Fauci, Piot Discuss Progress in HIV/AIDS Treatments, PreventionNational Institute of Allergy and Infectious Diseases Director Anthony Fauci and UNAIDS Executive Director Peter Piot on Wednesday at the XVII International AIDS Conference in Mexico City discussed progress in HIV/AIDS treatments and prevention efforts and the future of HIV treatment, Bloomberg reports.
According to Fauci, HIV-positive people eventually might be able to stop taking drugs and live without symptoms if they are treated aggressively with newer antiretroviral drugs. Treating patients soon after they are contract HIV could protect the immune system and suppress their viral loads, allowing them to slowly stop taking the drugs.
Fauci said that he believes physicians will someday "be able to ... eradicate HIV microbiologically" in "some patients, not very many," and have a "functional cure" for others. He said such a possibility "will likely require aggressive drug regimens and rely on the timing of initiating therapy." A "cure will likely require early diagnosis and treatment," Fauci said, adding, "Studies need to be done in [the] next few years to determine if very aggressive therapy early on will allow us to get a functional cure." In addition, a vaccine that targets people with a specific genetic makeup could be available within 20 years, Fauci said. Fauci said that while research into an HIV vaccine is ongoing, researchers also are looking into using antiretrovirals to prevent HIV.
Piot said that the pharmaceutical industry needs to continue to invest in the development of new HIV treatments and look into the possibility of using existing antiretrovirals to prevent HIV transmission. "We have to make sure the drug development remains in step with the evolution of the virus and that industry continues to invest," Piot said, adding that there are "worrying signs that that isn't the case, and that is something we have to put on the table."

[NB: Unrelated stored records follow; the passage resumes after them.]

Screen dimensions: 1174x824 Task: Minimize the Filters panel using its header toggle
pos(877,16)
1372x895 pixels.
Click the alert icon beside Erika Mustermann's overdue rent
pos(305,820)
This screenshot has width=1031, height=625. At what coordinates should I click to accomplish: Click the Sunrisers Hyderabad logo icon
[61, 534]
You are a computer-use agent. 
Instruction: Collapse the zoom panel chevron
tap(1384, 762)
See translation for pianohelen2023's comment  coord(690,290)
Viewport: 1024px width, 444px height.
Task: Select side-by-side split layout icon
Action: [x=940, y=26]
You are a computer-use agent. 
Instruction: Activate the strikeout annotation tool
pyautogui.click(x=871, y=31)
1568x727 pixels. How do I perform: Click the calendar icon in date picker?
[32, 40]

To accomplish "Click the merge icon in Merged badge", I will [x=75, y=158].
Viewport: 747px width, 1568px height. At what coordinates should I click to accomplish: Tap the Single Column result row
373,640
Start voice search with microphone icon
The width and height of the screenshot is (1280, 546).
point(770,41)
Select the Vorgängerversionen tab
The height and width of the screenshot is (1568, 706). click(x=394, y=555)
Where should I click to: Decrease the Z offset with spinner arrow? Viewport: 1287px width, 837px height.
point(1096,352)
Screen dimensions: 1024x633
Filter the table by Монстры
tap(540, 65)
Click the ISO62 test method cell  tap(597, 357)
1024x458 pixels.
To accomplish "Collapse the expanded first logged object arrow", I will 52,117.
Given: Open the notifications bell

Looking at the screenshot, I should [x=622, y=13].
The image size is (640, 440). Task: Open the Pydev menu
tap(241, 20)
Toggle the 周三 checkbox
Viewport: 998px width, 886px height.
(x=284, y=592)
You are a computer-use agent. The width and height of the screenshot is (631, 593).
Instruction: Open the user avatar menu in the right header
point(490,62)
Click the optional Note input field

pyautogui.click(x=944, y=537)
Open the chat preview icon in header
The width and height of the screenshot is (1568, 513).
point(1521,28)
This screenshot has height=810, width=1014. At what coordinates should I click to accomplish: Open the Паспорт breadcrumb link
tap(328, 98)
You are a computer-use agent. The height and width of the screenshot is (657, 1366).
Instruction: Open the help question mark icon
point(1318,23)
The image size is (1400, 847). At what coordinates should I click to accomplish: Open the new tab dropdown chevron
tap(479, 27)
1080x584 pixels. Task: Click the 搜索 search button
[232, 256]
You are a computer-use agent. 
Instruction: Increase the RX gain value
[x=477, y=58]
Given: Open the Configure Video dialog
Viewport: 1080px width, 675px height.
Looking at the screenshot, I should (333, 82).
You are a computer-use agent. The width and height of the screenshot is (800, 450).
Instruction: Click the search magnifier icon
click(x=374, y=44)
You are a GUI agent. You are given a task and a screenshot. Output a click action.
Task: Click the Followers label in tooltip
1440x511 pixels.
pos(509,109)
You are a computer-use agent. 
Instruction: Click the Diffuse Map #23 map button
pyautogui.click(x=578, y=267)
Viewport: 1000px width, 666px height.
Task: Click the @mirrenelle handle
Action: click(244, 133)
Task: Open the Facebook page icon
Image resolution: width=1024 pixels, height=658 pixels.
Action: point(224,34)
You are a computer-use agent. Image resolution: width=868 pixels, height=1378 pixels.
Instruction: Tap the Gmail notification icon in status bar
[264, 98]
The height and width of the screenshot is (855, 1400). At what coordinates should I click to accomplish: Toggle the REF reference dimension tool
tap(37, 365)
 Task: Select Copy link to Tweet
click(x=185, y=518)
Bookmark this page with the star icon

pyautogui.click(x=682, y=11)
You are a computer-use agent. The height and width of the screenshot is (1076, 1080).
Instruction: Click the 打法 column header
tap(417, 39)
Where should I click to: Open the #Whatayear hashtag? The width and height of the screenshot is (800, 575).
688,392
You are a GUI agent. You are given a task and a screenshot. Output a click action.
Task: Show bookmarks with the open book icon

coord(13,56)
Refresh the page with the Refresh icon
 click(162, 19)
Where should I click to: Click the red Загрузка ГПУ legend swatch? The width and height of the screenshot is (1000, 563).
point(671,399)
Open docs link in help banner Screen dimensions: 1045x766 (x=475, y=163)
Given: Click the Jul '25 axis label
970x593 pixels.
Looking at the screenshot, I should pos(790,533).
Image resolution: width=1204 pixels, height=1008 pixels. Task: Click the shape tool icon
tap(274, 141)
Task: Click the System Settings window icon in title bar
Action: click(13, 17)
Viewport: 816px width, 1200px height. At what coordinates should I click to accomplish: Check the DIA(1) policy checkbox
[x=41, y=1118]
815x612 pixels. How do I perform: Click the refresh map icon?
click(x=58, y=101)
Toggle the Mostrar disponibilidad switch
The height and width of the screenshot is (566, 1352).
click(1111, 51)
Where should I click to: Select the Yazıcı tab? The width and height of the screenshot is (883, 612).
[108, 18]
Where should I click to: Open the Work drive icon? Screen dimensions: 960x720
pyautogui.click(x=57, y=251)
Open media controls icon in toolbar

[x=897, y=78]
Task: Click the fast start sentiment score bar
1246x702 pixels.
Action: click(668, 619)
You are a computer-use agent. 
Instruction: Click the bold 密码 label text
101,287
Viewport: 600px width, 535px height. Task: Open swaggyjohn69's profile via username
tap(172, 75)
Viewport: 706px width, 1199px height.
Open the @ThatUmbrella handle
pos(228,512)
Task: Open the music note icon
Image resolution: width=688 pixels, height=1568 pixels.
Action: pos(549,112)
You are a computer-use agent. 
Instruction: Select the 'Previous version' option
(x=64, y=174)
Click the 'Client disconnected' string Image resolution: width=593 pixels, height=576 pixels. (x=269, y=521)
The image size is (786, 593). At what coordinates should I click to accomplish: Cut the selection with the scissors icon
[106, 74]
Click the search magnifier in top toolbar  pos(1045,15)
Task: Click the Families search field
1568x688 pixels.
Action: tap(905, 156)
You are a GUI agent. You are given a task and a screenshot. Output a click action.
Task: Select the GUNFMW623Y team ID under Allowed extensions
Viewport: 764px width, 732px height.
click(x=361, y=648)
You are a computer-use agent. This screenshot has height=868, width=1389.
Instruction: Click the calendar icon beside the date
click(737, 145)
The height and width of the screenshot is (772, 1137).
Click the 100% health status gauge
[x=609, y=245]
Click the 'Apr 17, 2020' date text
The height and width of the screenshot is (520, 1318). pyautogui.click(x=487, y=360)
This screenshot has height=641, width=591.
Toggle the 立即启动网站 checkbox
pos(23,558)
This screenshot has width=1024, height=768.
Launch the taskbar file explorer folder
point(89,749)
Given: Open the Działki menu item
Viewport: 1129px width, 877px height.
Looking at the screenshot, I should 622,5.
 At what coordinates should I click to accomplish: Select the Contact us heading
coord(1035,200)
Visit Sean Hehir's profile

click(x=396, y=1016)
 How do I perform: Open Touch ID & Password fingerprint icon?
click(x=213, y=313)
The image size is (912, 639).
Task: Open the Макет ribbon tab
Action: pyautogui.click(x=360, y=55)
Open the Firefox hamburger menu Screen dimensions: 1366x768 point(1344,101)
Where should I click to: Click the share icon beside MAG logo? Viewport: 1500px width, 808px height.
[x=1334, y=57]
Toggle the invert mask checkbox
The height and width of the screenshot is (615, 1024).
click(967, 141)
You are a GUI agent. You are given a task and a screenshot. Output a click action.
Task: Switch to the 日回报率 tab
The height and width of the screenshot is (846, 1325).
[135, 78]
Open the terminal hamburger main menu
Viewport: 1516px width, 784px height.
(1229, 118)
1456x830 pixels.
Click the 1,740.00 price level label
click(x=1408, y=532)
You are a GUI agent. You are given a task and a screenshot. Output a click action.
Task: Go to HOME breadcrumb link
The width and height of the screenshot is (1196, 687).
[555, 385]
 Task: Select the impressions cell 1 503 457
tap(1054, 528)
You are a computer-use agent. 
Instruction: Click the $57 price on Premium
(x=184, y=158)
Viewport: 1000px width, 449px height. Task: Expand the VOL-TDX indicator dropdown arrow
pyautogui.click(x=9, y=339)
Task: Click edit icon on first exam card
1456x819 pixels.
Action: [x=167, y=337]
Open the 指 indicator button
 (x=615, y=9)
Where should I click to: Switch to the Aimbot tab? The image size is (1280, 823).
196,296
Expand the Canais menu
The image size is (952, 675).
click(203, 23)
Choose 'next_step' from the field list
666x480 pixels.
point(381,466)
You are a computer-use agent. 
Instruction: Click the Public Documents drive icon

In addition, effective prevention methods that target men who have sex with men, commercial sex workers and injection drug users need to be scaled up to slow the spread of the virus, Piot said, adding that health workers also must learn how to target prevention messages more effectively. "No company will try to sell soap if they haven't done research for the community they are trying to sell to," Piot said, adding, "It would pay off if we could bring that experience from the business world to our amateur approaches" to HIV prevention campaigns (Pettypiece, Bloomberg, 8/6).
Kaisernetwork.org is the official webcaster of the XVII International AIDS Conference in Mexico City. Click here to sign up for your Daily Update e-mail during the conference. A webcast on AIDS research featuring Fauci and Piot is available online. This is part of the KHN Morning Briefing, a summary of health policy coverage from major news organizations. Sign up for an email subscription.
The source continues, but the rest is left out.